La grande bretèche du Dreistein

22 Juillet 2013 , Rédigé par PiP,vélodidacte

Dans le haut moyen âge, la bretèche est une petite construction de bois que l’on accroche à l’extérieur d’un mur de façon à mieux assurer la défense de celui-ci. Elle peut être associée à une porte de l’enceinte dont elle assure la sécurité ou destinée à protéger un angle mort à la base des remparts pour éviter l’approche des sapeurs ennemis. Ces fonctions seront, plus tardivement, assurées d’abord par les hourds, placés sur les créneaux des chemins de ronde, puis par les mâchicoulis. Les bretèches sont le plus souvent de petites dimensions, légères, et destinées à recevoir un, voire deux archers qui protègent par leurs tirs les endroits faibles d’un rempart. De nos jours, les seules traces qui subsistent de ces constructions de bois, sont les corbeaux sur lesquels elles étaient posées. Tous les châteaux du Mont-Sainte-Odile possédaient de multiples bretèches.
Sur la face nord du Stein Oriental, la grande bretèche était hors norme. Contrairement à la face sud largement ouverte avec les baies, la face nord du château oriental est presque aveugle. Juste quatre meurtrières à la base du mur éclairent la salle basse. Aux étages supérieurs, trois bretèches étaient accrochées aux murs. La plus occidentale, située, tout en hauteur, au troisième niveau à l’angle du mur bouclier, protégeait les latrines. Au deuxième niveau, deux autres bretèches sont plus basses, et visent à fermer l’angle mort de la courtine nord. La petite est des plus classiques, et cache les latrines du niveau de la salle d’apparat. La grande bretèche est de toute autre facture.


Les aquarelles d’Imlin

De tout temps, ses dimensions ont frappé les imaginations. Les représentations les plus anciennes à notre disposition sont deux aquarelles dessinées par E.F. Imlin. Elles sont datées de1815 et 1818. Le dessin présenté en premier montre la face nord de l’ensemble du site des Dreistein. Les ruines sont déjà envahies par la végétation. Les différentes bretèches des burgs sont bien visibles.

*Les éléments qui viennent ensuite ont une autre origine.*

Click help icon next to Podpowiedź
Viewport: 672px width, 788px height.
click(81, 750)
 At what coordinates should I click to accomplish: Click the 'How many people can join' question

La deuxième aquarelle détaille le château oriental. On y voit, nettement soulignées, les consoles de la grande bretèche ainsi que les corbeaux à crochets qui soutenaient sa toiture. Bizarrement, Imlin ne dessine que quatre consoles, alors qu’elles étaient au nombre de six, dont deux encore bien visibles aujourd’hui. La plus occidentale est toujours en place, mais brisée. Lors de l’étude d’ A.Lerch, en 2002, cinq consoles étaient encore en place. Depuis la partie orientale du mur s’est effondrée et les consoles gisent dans les fossés. Sur le dessin, on distingue l’ancienne porte d’accès à la bretèche, murée. Cette porte a aujourd’hui également disparu. Imlin a représenté une des quatre archères de la salle des gardes. La fenêtre double, sous la bretèche, semble avoir été imaginée par le peintre. A cette place et à cette hauteur, elle est pour le moins improbable.

La grande bretèche

Les six énormes consoles ont une section de 45 centimètres sur 30. Elles débordent du mur d’enceinte de 75 centimètres. Pour plus de stabilité, elles reposent sur des corbeaux plus courts qui dépassent également du mur. C’est exceptionnel.
La construction de bois avait plus de sept mètres de long, vraisemblablement près d’un mètre de large pour une hauteur de près de trois mètres. Ces dimensions sont inédites et font de cet ouvrage une véritable tour extérieure, accrochée aux flancs du château.
L’explication de cette construction étonnante et présentant de réelles difficultés de réalisation est l’exiguïté du rocher sur lequel est posé le Stein Oriental. La courtine nord court le long du rocher, à l’à-pic de celui-ci. Construire une tour à partir du sol était impossible, laisser un tel angle mort au pied du rempart était bien dangereux, les seigneurs de Stein ont fait construire cette bretèche hors du commun. De nombreux archers pouvaient s’y tenir et défendre la rampe d’accès du burg.

Son intérêt stratégique

Aujourd’hui, le promeneur accède à la partie haute du château par un sentier aménagé par le Club Vosgien à partir du fossé sud. L’accès est certes facilité, mais trompeur. En effet, à partir des fondations encore visibles, il est possible de reconstituer les parties basses de la forteresse.
L’accès se faisait par le nord, le chemin courrait au pied des remparts nord, contournait le donjon à l’est, avant de rejoindre la basse-cour et ses écuries. Une deuxième porte se trouvait sous le donjon. La cour était dominée par la tour barbacane avec la citerne du château. Pas moins de quatre portes avant d’atteindre le château haut, son palas et le donjon.
La bretèche domine de plusieurs mètres le chemin, peu après la première porte : elle protégeait donc l’entrée et l’angle mort du rempart nord. Ceci explique le soin et les moyens mis en œuvre par les Rathsamhausen.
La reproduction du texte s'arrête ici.